Just as with younger children, give teens responsibilities around the house. In our family, my two teens want and have a cell phone. However, it does not come without having to contribute in some way. Each one of our teens has a job to do in our house that earns them the right to have a cell phone and also serves as payment for that bill. They may not have jobs on the outside but what we do in our house is just as important to teaching them responsibility.

Stress the importance of maintaining good grades

One of the most important ways to teach children that what they do now will develop who they become later is to stress the importance of hard work. We have always told our children that it is not as important to get an A, as it is to put forth what you are capable of. If we know they are capable of doing better we push them further. Do not tolerate mediocrity and let them get away with putting minimal effort if they are capable of so much more. When our son was younger he would write his spelling words and they would be sloppy (because he was lazy). This was not acceptable so we had him rewrite the words until it was up to his ability. Many a time this angered him but he quickly learned that it is more work when you don't try hard the first time.

Maintain a balance between parent and friend

It is perfectly okay to maintain an open line of communication with your teen and encourage them to be truthful about their activities and lives but remember that you are still the parent. Sometimes there is not a balance between the two and parents act more like a friend with their teen than a parent. It is important to establish do's and don'ts and stick by consequences if needed. A recent example occurred when our 15 year old decided to try alcohol at a football game. When we found out from a friend who was there, I called the neighbor (who was a cop) to use a scare tactic to let her know our stance on this issue. In addition, being that she was turning 16 soon after, she was not allowed to obtain her permit until trust was earned back. Sticking by your rules will teach them to be more responsible for themselves and have more self control.

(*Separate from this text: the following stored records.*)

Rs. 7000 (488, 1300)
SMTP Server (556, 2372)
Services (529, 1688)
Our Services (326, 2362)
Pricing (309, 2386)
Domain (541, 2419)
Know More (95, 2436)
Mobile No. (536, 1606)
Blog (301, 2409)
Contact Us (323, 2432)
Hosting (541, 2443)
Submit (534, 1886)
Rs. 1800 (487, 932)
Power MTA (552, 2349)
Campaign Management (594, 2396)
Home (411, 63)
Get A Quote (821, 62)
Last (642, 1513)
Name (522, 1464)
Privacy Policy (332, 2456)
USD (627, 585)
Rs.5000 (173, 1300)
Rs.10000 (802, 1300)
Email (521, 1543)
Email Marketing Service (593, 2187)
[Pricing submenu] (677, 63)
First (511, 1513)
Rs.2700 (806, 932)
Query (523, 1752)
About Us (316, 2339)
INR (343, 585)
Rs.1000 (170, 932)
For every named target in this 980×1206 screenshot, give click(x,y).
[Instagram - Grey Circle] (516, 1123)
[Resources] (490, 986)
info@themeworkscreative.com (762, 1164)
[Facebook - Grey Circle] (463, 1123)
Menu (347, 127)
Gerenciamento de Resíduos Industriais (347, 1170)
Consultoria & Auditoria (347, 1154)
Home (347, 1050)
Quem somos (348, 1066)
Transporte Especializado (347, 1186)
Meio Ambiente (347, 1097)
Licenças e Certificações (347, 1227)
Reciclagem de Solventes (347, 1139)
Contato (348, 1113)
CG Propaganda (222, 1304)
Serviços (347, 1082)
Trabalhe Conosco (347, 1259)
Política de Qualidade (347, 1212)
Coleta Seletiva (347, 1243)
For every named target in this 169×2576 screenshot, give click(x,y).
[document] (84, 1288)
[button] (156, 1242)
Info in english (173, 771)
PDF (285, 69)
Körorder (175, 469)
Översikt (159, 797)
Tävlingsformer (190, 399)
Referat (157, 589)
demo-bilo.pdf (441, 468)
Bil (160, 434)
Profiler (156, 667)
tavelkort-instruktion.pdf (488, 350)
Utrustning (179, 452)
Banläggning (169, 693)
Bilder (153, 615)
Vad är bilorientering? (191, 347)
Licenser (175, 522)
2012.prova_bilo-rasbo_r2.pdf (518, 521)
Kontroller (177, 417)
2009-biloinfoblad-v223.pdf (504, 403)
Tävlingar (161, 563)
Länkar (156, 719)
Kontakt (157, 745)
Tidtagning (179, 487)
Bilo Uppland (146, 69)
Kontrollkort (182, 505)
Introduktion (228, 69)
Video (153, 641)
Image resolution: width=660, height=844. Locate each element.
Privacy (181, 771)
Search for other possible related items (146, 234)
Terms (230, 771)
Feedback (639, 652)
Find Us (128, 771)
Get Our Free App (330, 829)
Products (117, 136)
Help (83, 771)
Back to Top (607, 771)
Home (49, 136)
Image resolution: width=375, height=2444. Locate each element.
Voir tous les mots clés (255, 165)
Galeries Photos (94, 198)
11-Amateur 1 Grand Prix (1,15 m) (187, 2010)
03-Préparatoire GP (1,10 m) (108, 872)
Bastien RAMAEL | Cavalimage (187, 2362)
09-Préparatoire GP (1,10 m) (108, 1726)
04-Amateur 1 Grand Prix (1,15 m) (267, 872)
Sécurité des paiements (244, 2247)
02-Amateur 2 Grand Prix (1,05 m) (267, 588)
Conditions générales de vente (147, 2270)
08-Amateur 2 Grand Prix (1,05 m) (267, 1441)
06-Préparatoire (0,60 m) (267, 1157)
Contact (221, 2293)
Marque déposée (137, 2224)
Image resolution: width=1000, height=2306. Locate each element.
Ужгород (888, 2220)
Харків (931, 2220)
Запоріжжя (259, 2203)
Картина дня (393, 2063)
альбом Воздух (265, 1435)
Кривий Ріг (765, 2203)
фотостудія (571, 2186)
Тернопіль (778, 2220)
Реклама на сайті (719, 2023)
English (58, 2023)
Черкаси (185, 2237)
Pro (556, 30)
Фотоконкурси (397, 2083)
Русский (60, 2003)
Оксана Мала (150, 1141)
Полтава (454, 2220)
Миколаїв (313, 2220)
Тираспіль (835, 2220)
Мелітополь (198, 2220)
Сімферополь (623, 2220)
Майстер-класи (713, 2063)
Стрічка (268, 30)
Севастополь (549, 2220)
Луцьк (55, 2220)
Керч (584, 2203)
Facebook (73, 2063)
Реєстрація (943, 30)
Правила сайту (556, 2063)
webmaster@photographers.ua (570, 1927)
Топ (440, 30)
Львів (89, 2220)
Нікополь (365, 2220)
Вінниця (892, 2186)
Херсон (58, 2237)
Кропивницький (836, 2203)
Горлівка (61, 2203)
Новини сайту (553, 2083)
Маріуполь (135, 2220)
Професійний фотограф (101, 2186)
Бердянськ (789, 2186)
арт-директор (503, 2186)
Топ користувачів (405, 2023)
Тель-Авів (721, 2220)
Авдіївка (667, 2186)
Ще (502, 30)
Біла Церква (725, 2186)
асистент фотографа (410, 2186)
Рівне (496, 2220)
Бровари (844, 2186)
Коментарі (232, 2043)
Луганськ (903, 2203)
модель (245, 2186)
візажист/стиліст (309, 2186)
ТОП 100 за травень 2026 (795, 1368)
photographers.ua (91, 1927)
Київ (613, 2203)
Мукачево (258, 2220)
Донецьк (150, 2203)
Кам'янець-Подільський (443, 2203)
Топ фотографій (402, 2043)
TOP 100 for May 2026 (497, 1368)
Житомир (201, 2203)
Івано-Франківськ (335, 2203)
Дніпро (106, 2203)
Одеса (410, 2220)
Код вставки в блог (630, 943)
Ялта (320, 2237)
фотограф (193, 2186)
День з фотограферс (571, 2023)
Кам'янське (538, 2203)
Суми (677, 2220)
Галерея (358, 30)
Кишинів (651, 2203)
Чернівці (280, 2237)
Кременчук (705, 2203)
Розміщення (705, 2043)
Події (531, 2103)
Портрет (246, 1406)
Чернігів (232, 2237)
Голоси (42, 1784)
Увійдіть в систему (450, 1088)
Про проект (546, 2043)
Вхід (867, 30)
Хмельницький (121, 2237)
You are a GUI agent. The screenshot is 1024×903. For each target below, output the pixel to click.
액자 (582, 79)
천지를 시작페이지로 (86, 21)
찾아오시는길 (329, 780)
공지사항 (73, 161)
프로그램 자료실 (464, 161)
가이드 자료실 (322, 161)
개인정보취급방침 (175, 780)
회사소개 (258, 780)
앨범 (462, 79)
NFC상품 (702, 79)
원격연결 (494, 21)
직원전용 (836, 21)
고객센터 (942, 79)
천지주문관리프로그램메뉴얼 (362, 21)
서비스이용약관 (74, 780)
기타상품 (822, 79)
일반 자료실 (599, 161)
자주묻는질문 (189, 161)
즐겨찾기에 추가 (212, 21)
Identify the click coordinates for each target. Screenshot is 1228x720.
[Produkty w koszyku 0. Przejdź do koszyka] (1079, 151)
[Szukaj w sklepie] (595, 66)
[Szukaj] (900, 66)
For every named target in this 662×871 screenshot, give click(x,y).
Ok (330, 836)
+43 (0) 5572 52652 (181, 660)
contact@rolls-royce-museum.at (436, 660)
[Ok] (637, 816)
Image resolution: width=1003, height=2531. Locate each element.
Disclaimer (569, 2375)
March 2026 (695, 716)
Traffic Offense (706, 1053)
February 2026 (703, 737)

Allow them to make family decisions

In our family we always discuss where we would like to vacation as a family and take a vote. Doing so gives them autonomy and ownership in the family. It also teaches them how to weigh the pros and cons of planning. We also set a budget and tell them how much money we have to spend. It teaches them how to be responsible for controlling their urge to spend on things that are not needed and how to allocate the money to things that might be more meaningful.

Although these strategies have worked with our family, I realize that every family is different and this may not apply to your situation. However, every parent has a goal to teach their children to be responsible and productive members of society, regardless of the parenting style they use. It is my hope that you obtained some useful information from my experiences as a parent of 4 children of different ages (16, 14, 6, and 1).